Absolutely. Even the US government agrees that automatic transmissions generate fuckloads of heat and are going to burn the oil just by using the car as a daily driver. Forget my autotragic corolla and look at my old 1992 Ford Tempo:
http://www.fueleconomy.gov/feg/compx2008f.jsp?year=1992&make=Ford&model=Tempo&hiddenField=Findacar
18mpg automatic vs 21mpg manual. Where do you think that extra fuel goes? It's heat in the transmission. Forget about how hot your exhaust system is, consider how hot the transmission is when 14% of the energy (3mpg out of 21) heats the transmission. That is why the ATF turns into black tar and that's why I had to sell my Tempo after 1 year of owning it.
The Crayola is the same story. Right in the first post of this thread I said it was burning 9.6L/100km in combination city/highway driving. When I first got it, it would burn about 7.6L/100km. Where is that extra 26% fuel consumption going?
Heat into the transmission. It's a million degree blast furnace inside that transmission. No wonder the thing is fucking up. That's the energy equivalent of holding a blow torch to the transmission.

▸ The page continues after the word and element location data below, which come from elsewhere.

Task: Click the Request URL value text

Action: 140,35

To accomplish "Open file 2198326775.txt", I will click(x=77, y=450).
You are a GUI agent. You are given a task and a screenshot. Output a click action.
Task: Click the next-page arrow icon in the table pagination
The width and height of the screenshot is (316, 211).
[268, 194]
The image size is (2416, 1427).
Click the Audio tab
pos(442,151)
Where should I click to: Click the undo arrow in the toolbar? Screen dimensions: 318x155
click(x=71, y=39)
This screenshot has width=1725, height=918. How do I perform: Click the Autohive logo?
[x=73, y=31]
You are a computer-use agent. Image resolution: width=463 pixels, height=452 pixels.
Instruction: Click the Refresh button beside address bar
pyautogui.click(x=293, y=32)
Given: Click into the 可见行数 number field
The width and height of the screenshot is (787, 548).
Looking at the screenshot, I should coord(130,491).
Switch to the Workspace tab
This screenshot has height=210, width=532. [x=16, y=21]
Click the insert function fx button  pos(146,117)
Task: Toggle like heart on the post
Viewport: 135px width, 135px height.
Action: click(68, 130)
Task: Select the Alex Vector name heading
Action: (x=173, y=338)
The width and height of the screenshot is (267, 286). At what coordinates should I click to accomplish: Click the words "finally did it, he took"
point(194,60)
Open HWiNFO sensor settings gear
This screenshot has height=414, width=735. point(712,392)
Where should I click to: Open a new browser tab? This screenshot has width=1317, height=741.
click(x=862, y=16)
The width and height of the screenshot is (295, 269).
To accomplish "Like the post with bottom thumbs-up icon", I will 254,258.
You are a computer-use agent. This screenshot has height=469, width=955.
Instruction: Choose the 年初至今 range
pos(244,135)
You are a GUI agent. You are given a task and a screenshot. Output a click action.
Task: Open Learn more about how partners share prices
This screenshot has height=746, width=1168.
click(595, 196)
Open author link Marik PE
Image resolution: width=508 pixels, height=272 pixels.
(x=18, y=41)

For comparison sake, my manual transmission Honda Civic had the same 7.6L/100km city gas mileage for the entire time I drove it, which was 3 years. The only reason I no longer have that car is because some kid t-boned it. After 50,000 miles (80,000km) it still had the original brake pads too. Honda = good. Toyota = proof that 2 atomic bombs was not enough.